REQUIREMENT >> All lines below between the line with "Viewport: 553px width, 415px height." and the line with "the Eyedropper tool", including both, must be copied exactly, and the pictures must be omitted.

*** Opening GIVEN INFORMATION ***

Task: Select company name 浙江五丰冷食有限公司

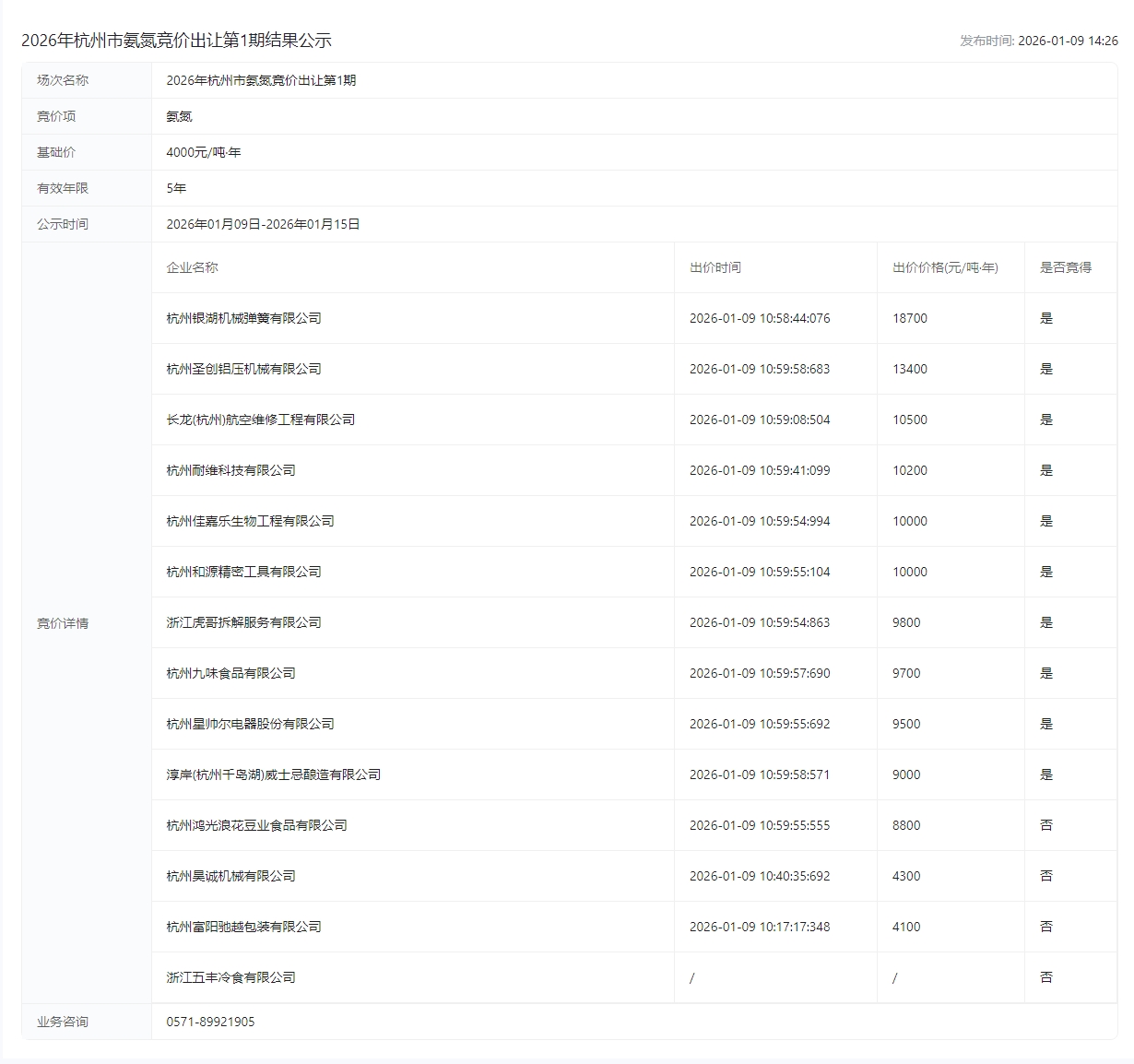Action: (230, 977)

*** Closing GIVEN INFORMATION ***
*** Opening GIVEN INFORMATION ***

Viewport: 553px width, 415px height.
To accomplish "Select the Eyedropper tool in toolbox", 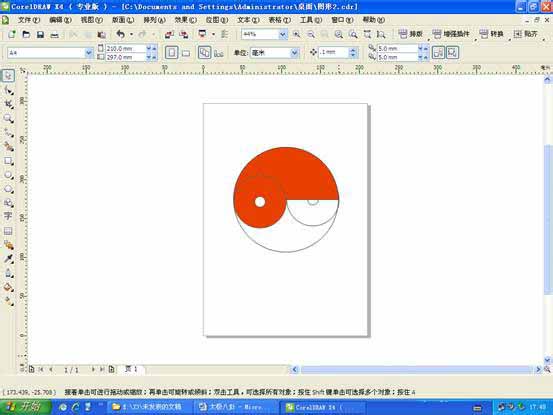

*** Closing GIVEN INFORMATION ***
*** Opening GIVEN INFORMATION ***

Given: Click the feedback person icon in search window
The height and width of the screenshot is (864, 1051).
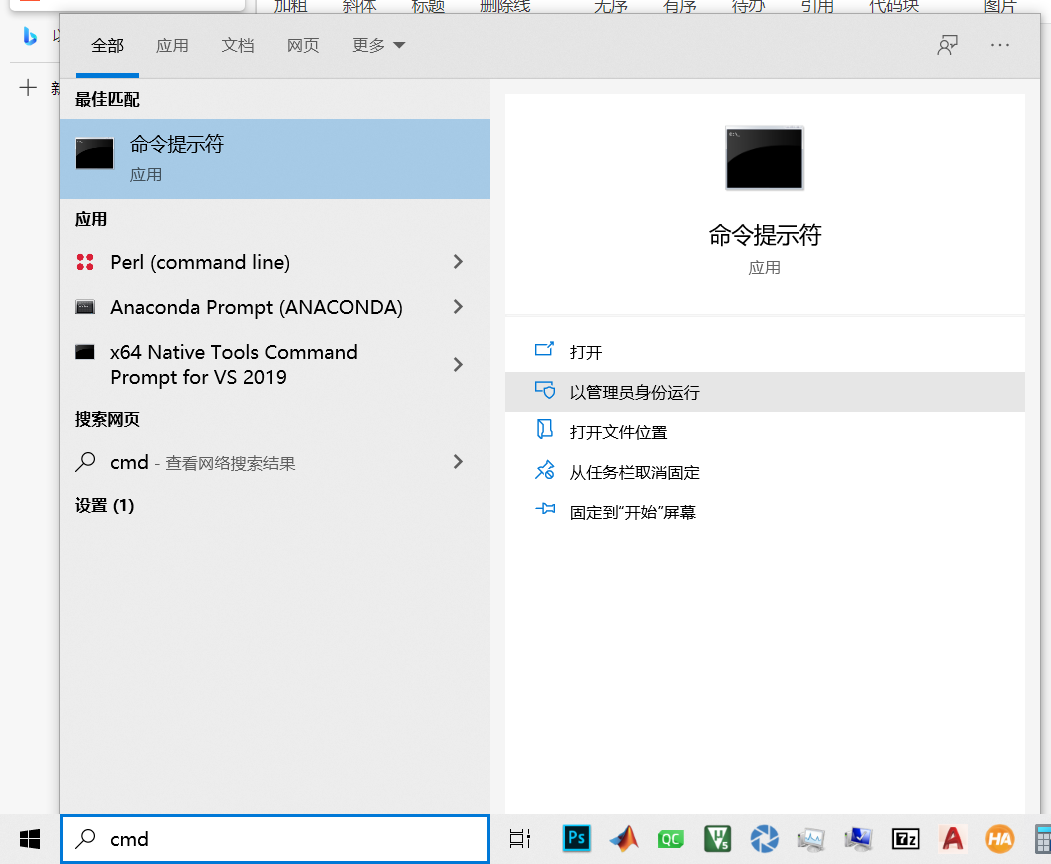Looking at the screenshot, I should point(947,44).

*** Closing GIVEN INFORMATION ***

YOUR RESPONSE >>
Viewport: 553px width, 415px height.
To accomplish "Select the Eyedropper tool in toolbox", 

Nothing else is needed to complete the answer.